**EXCERPT PROVIDED:**
__________________________________________________

I'm pretty much there with you. I have no respect for disrespect.
But, and I know you know this, that isn't what this is about.
We can't have things both ways.
 
I don't believe anyone said "that this kid did not possess the maturity or faculties to understand what he was doing. That he was too emotional or immature to really understand the consequences of his actions". It's been offered as a possibility. As an example of why we can't have LEOs so quick to kill.

Look I'm not saying all police shootings are good and just, but you saw the video like I did. This was a tragic event, yes, but the kid forced their hand. He reached to his hip in the exact fashion of drawing a gun while advancing on them and ignoring their orders.
At this point it becomes a death threat against the police, and there can only be one response to that. Sure, as some users have said, they might have waited until they saw a gun to shoot but by that point, he could easily have gotten a shot or two off against them, even after being shot most likely.

I feel awful for this kid's family.
 
Look I'm not saying all police shootings are good and just, but you saw the video like I did. This was a tragic event, yes, but the kid forced their hand. He reached to his hip in the exact fashion of drawing a gun while advancing on them and ignoring their orders.
At this point it becomes a death threat against the police, and there can only be one response to that. Sure, as some users have said, they might have waited until they saw a gun to shoot but by that point, he could easily have gotten a shot or two off against them, even after being shot most likely.

__________________________________________________

**DATASET EXCERPTS:**
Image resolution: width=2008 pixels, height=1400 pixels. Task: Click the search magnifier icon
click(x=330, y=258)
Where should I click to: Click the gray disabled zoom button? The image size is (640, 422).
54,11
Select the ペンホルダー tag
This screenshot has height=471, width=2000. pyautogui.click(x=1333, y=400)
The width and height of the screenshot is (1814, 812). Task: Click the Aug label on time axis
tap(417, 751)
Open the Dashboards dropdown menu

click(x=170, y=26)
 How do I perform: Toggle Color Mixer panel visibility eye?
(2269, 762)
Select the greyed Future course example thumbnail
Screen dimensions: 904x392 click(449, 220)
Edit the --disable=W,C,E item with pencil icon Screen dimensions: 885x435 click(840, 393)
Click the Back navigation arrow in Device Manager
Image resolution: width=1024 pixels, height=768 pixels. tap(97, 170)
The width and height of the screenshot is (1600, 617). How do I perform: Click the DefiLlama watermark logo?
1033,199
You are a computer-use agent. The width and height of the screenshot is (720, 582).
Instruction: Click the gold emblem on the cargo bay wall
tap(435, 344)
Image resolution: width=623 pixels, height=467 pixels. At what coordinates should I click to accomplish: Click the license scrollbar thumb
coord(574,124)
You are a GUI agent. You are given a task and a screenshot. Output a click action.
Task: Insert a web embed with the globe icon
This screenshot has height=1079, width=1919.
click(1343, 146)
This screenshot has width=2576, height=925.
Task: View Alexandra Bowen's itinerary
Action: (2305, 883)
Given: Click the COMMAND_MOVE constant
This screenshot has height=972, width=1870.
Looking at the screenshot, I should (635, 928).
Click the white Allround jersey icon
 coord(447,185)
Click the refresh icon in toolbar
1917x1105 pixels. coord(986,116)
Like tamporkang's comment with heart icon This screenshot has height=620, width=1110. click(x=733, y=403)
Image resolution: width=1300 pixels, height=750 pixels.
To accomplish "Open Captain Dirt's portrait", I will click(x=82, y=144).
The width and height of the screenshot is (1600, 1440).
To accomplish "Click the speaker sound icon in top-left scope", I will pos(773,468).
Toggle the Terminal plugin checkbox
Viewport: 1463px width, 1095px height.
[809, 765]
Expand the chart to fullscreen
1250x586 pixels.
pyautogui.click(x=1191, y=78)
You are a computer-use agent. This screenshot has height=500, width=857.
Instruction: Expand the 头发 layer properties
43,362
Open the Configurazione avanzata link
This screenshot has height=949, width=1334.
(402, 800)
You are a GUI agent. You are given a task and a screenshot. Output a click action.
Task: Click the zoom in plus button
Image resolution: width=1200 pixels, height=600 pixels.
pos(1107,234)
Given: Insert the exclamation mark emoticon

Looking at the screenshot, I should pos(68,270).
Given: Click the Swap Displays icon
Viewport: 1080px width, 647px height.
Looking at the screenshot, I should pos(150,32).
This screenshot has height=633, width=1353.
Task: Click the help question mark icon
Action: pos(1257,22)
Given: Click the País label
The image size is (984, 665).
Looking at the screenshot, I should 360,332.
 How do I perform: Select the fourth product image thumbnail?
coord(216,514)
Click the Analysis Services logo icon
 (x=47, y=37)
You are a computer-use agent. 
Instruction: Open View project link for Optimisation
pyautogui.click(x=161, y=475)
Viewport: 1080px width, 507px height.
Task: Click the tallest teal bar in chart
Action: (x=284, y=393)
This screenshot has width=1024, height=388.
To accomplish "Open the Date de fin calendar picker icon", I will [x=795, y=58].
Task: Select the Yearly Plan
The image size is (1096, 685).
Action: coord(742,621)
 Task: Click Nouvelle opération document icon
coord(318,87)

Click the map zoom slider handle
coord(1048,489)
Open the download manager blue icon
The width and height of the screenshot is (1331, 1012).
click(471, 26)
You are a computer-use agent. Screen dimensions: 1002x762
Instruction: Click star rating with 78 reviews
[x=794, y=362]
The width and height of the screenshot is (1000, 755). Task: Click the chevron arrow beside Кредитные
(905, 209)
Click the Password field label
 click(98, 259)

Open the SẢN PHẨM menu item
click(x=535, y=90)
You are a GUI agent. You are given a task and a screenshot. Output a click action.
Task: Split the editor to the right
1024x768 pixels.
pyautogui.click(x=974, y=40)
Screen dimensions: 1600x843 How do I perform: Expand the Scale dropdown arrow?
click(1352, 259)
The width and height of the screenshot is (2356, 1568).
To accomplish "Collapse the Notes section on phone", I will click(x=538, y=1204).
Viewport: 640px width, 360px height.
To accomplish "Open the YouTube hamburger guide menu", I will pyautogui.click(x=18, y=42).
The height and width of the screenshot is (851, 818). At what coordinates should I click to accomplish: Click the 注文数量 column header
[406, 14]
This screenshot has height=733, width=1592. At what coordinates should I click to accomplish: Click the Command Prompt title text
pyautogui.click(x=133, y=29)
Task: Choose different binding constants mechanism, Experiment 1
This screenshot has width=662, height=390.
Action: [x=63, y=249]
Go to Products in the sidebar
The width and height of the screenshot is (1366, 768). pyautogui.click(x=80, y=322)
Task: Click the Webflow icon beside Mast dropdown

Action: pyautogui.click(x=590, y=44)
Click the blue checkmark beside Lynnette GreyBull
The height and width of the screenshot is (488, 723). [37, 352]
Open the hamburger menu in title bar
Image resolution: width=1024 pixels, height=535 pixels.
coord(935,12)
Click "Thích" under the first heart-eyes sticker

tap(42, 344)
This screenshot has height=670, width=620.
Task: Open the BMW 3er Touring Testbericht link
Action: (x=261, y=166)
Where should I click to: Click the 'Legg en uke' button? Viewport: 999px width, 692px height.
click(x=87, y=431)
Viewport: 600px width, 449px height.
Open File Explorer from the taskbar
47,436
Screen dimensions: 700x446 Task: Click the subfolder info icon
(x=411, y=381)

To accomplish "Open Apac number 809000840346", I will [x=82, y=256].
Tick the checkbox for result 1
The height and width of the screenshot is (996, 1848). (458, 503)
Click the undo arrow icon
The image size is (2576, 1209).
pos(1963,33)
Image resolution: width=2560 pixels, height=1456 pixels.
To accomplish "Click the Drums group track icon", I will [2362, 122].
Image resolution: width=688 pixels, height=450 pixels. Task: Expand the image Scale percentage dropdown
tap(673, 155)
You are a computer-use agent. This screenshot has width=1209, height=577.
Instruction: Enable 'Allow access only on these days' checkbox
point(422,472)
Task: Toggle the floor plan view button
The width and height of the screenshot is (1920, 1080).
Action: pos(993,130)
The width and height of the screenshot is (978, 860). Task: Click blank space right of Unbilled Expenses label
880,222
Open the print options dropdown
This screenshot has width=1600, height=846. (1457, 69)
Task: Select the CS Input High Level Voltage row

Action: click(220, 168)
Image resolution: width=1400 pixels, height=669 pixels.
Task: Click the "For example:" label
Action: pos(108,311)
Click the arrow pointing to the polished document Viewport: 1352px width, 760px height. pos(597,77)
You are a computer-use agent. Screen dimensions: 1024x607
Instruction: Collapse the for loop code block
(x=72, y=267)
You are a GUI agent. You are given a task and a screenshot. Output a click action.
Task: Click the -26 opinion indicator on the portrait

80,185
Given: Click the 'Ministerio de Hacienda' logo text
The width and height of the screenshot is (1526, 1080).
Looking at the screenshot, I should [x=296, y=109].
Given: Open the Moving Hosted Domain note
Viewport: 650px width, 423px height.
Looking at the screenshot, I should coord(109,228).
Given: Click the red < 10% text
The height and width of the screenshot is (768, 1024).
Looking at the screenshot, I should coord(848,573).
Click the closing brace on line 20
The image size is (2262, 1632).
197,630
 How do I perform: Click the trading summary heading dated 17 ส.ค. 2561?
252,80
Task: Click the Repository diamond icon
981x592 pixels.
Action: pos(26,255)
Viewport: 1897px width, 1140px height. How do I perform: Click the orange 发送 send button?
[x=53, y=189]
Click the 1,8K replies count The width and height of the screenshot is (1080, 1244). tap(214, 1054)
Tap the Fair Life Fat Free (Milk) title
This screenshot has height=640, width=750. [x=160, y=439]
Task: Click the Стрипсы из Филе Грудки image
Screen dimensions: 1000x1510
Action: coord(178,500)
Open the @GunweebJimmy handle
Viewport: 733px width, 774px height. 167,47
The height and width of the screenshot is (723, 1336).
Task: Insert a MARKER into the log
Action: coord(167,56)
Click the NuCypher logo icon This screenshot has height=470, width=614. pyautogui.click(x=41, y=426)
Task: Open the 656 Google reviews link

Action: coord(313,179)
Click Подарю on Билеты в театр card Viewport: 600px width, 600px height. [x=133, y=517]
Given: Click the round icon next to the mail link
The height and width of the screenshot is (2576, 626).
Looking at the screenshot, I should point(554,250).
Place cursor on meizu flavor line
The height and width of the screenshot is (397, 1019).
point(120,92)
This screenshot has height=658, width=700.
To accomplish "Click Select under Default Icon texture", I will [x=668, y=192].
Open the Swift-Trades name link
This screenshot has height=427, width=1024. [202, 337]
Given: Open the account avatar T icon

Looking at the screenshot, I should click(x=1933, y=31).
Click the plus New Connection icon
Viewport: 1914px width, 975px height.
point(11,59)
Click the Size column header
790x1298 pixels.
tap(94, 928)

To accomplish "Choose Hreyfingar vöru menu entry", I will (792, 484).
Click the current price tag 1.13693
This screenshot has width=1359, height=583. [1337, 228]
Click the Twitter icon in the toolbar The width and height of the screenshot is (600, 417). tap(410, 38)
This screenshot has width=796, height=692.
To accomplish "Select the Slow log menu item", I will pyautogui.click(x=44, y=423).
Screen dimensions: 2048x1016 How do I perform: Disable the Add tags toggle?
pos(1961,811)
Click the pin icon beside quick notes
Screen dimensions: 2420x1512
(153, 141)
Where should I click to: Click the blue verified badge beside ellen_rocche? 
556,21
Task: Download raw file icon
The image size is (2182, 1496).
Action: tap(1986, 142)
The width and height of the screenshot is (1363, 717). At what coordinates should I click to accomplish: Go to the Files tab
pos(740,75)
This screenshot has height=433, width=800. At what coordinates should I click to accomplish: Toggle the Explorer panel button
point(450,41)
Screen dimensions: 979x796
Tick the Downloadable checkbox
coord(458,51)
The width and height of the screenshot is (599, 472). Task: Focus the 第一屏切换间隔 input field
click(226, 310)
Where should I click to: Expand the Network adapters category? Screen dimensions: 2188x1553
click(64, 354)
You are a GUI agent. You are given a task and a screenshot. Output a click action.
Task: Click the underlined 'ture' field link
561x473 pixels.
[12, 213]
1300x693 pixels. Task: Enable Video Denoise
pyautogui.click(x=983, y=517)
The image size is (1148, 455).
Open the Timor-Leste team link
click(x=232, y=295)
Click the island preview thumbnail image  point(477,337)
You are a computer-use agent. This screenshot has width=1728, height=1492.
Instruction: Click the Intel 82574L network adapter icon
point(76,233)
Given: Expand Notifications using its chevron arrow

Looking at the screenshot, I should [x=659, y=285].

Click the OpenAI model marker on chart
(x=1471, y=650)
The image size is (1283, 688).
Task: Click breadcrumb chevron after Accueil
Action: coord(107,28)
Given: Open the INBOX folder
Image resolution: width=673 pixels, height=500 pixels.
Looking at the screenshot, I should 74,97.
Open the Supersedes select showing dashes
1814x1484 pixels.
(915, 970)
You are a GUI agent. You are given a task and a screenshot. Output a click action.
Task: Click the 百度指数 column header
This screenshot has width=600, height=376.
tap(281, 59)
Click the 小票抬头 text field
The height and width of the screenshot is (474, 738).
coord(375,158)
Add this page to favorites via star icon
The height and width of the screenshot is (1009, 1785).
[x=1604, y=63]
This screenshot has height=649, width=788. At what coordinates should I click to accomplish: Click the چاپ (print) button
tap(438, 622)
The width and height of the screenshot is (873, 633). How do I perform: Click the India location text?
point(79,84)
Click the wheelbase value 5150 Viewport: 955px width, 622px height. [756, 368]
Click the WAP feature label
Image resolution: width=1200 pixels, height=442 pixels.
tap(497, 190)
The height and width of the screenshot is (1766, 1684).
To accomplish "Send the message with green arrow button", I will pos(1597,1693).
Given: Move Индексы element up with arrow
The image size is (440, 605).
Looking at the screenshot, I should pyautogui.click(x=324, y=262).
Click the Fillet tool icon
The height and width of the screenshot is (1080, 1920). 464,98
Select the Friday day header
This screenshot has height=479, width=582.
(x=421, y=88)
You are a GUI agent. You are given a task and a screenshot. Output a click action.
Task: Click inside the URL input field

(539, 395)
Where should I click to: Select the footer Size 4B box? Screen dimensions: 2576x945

__________________________________________________

**PROBLEMS AND TASKS:**
A: Answer these questions using the forum post about the police shooting:
(i) What does the writer say they have no respect for?
(ii) Where did the kid reach, according to the writer?
(iii) For whom does the writer say they feel awful?
B: Repeat the part of the forum post about the police shooting that runs from "I'm pretty much" down to "things both ways.".
C: Go on with the forum post about the police shooting from the point where it stops.

**FINAL RESULTS:**
A:
(i) Disrespect.
(ii) To his hip.
(iii) The kid's family.

B:
I'm pretty much there with you. I have no respect for disrespect.
But, and I know you know this, that isn't what this is about.
We can't have things both ways.

C:
I feel awful for this kid's family.
We all have our opinions and they are just that, opinions. Some of us can back up our opinions with experience and some cannot. And that's fine, either way.
 
Getting back to a question that was asked about Autism and driving.
I teach in a class with Autistic students. My answer would be depends.
Autism is very individual. How it effects someone is almost never the same. Sure there are some things that are similar , but just how everyone is different , so it is with Autism.

I have two students who respond well to my "Sergeant voice".
( No swearing at them , just a no nonsense , clear voice.)
If I used that same voice on another student , she would not respond and perhaps get to crying.
One of my students a few years ago , took an interest in firearms and with his mother's permission I taught him basic gun safety and showed him how to shoot one of my .22 rifles.
I have a student now who is getting into guns , but I wouldn't trust him with a squirt gun let alone a real gun.

Some of the many challenges folks with Autism have in communication are:
Difficulty in picking up on social cues or body language .
Many times they can be literal in their thinking .
Often it seems they have no "governor" as it it were and say what at first seems rude or "not quite right."
Lack of eye contact.
At times seems "focused" only on one thing or theme.
At times unable to focus at the task on hand.
When under stress ( and almost any social interaction can count as stress ) they can break down and become unresponsive.
I could go on , but I hope you get my drift.
Speaking of "drift" , sorry for the thread drift LOL.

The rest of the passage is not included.